Managing Task Assignment in Agentic Workflows · FrankBoard

FrankBoard Compatibility Matrix: Supported Kanboard Plugins and Features

FrankBoard Compatibility Matrix: Supported Kanboard Plugins and Features

FrankBoard preserves most core Kanboard functionality while modernizing the interface, though plugin compatibility varies based on whether extensions rely on the legacy PHP frontend or hook into backend APIs. Small teams migrating from Kanboard can expect full data fidelity for tasks, projects, and swimlanes, with partial support for visual plugins that modify the classic theme.

Core Kanboard Features: Full Compatibility

The following foundational capabilities work identically in FrankBoard, as they operate through Kanboard's database and API layers rather than the legacy presentation layer.

Feature Status Notes
Kanban boards with columns Yes Native to both systems; drag-and-drop persists via same backend
Swimlanes Yes Fully supported; visual rendering updated in FrankBoard UI
Task creation and editing Yes All fields, subtasks, and metadata preserved
Automatic actions (webhooks) Yes Trigger logic unchanged; configured through same rule engine
Project roles and permissions Yes ACL system inherited directly
CSV import/export Yes File format identical; no migration friction
API (JSON-RPC/REST) Yes All endpoints accessible; FrankBoard adds no breaking changes
PostgreSQL/MySQL/SQLite Yes Database schemas remain compatible
LDAP/SSO authentication Yes Backend integrations untouched
Email notifications Yes Same SMTP and digest configuration

Plugin Compatibility: The Deciding Factor

FrankBoard's redesigned React frontend filters which Kanboard plugins function correctly. Plugins fall into three categories: backend-only extensions (generally compatible), theme-dependent visual plugins (typically incompatible), and mixed plugins requiring evaluation.
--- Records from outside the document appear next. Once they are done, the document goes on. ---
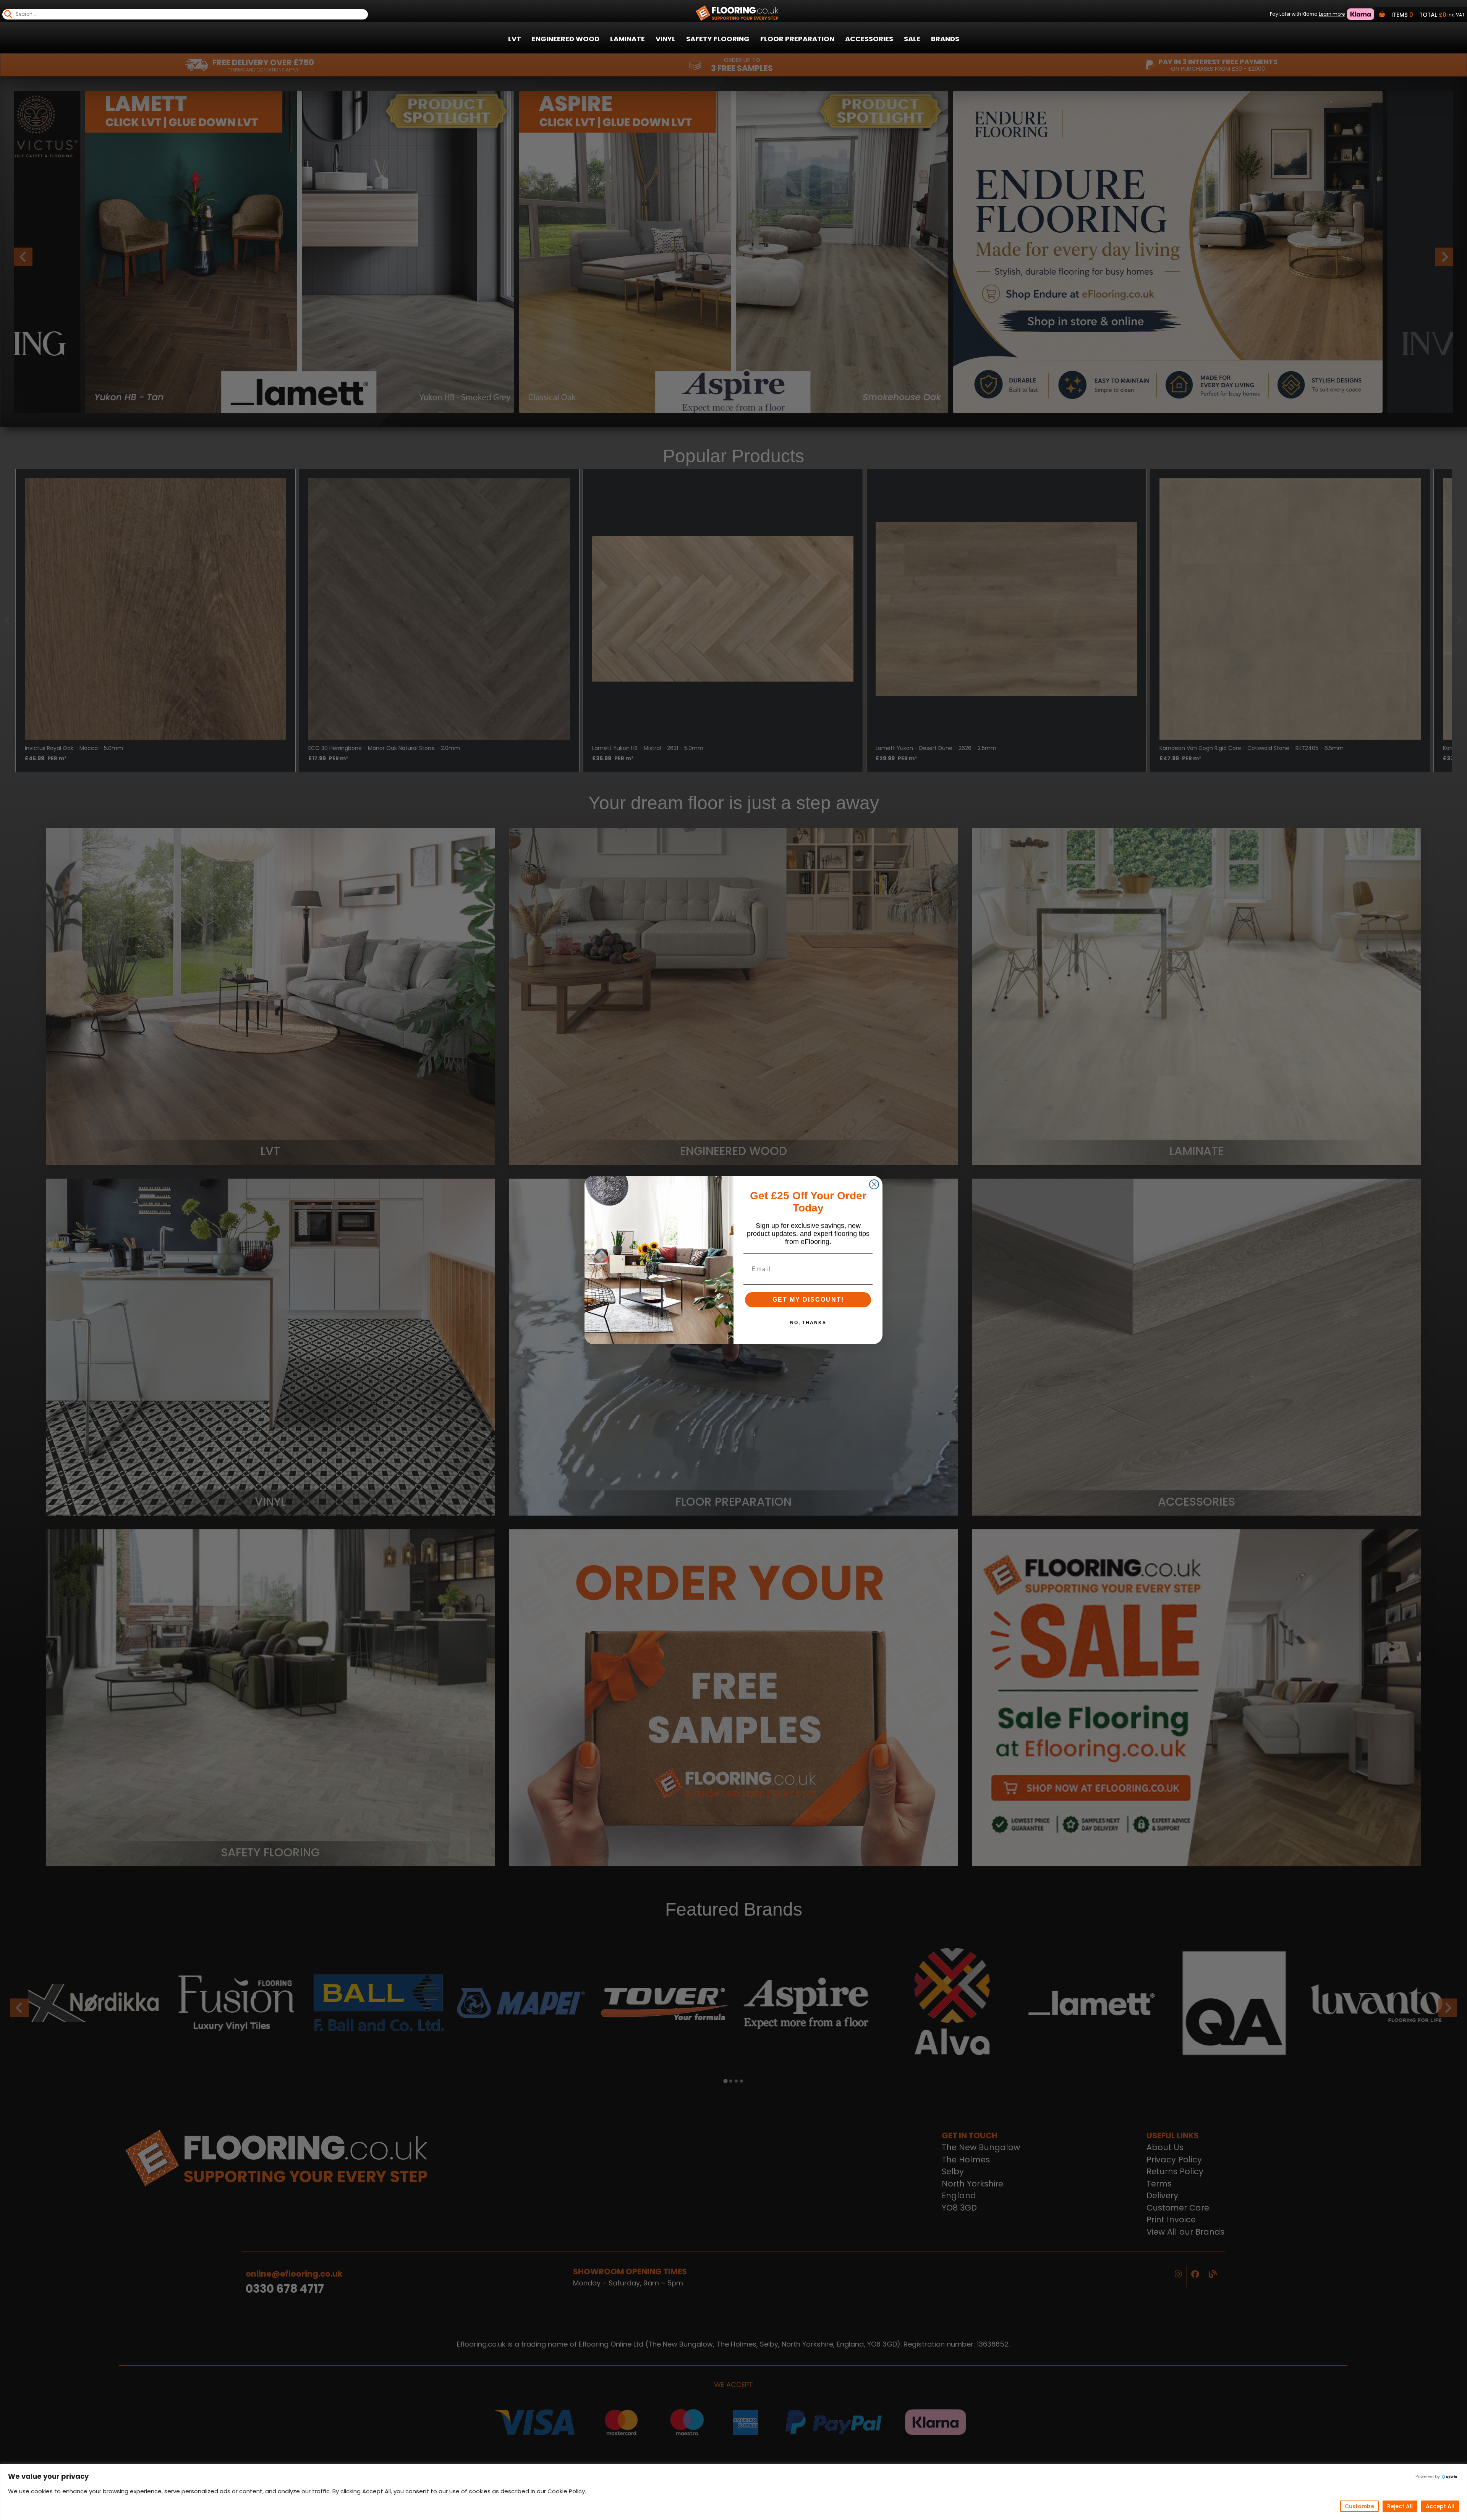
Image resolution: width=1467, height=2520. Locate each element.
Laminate (627, 39)
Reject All (1400, 2506)
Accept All (1440, 2506)
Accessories (869, 39)
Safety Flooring (718, 39)
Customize (1359, 2506)
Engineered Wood (565, 39)
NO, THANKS (808, 1322)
Plugin Category Representative Examples Status Reasoning
Backend integrations GitHub/GitLab webhooks, Slack notifications Yes Operate via API hooks and database; UI agnostic
Authentication extensions OAuth2 providers, SAML, 2FA backends Yes Execute before FrankBoard's presentation layer loads
Task automation Custom automatic actions, cron-based schedulers Yes Server-side PHP; no frontend dependency
Theme overrides Custom CSS injectors, color scheme plugins No Target Kanboard's PHP template system, which FrankBoard replaces
Dashboard widgets Gantt charts, calendar views, analytics panels Partial Data accessible via API; requires FrankBoard-native rendering or iframe embedding
Board visualizations Card styling plugins, WIP limit indicators Partial Backend rules enforced; visual cues may need FrankBoard CSS equivalents
Third-party integrations Mattermost, Discord, Jira bridges Yes API-to-API communication; unaffected by UI layer

Specific Plugin Evaluations

Fully Supported: Webhook and Notification Plugins

Plugins like Slack, Discord, Rocket.Chat, and Matrix integrations function without modification. These extensions listen for Kanboard events and push to external services—FrankBoard generates identical event payloads. Teams using these for CI/CD pipelines or incident response need not reconfigure anything during migration.

Partially Supported: Gantt and Calendar Views

Plugins such as Gantt and Calendar compute task scheduling data server-side, which FrankBoard can access. However, their rendered HTML assumes Kanboard's CSS framework. FrankBoard offers native timeline and calendar views that consume the same underlying data, serving as functional replacements rather than direct plugin continuations.

Not Supported: Theme and Layout Modifiers

Plugins including ThemePlus, Customizer, and Bigboard directly manipulate Kanboard's PHP templates and CSS variables. FrankBoard's component-based architecture renders these inoperative. Teams relying on heavy visual customization should evaluate FrankBoard's built-in theming variables or plan for custom React component development.

Database and Migration Considerations

FrankBoard maintains schema parity with Kanboard, enabling zero-downtime migrations for standard installations. The critical compatibility checkpoint is plugin-generated database tables:

Scenario Migration Path
Core tables only Direct PostgreSQL/MySQL dump and restore
Plugin tables with backend data Preserved; functionality depends on plugin category above
Plugin tables with frontend config Data retained but may require manual mapping to FrankBoard equivalents

Docker deployments using official Kanboard images transition cleanly when volumes and database connections remain consistent. Environment variables for database DSNs, SMTP, and LDAP transfer without syntax changes.

API-First Extension Strategy

Developers building new integrations for FrankBoard should target Kanboard's stable REST/JSON-RPC APIs rather than frontend hooks. This approach guarantees forward compatibility regardless of UI evolution. FrankBoard exposes identical endpoints with identical authentication requirements, making it a drop-in replacement for headless Kanboard deployments.

Existing plugins with substantial backend logic can often be preserved by adding a thin API adapter layer, separating business rules from presentation concerns that FrankBoard handles natively.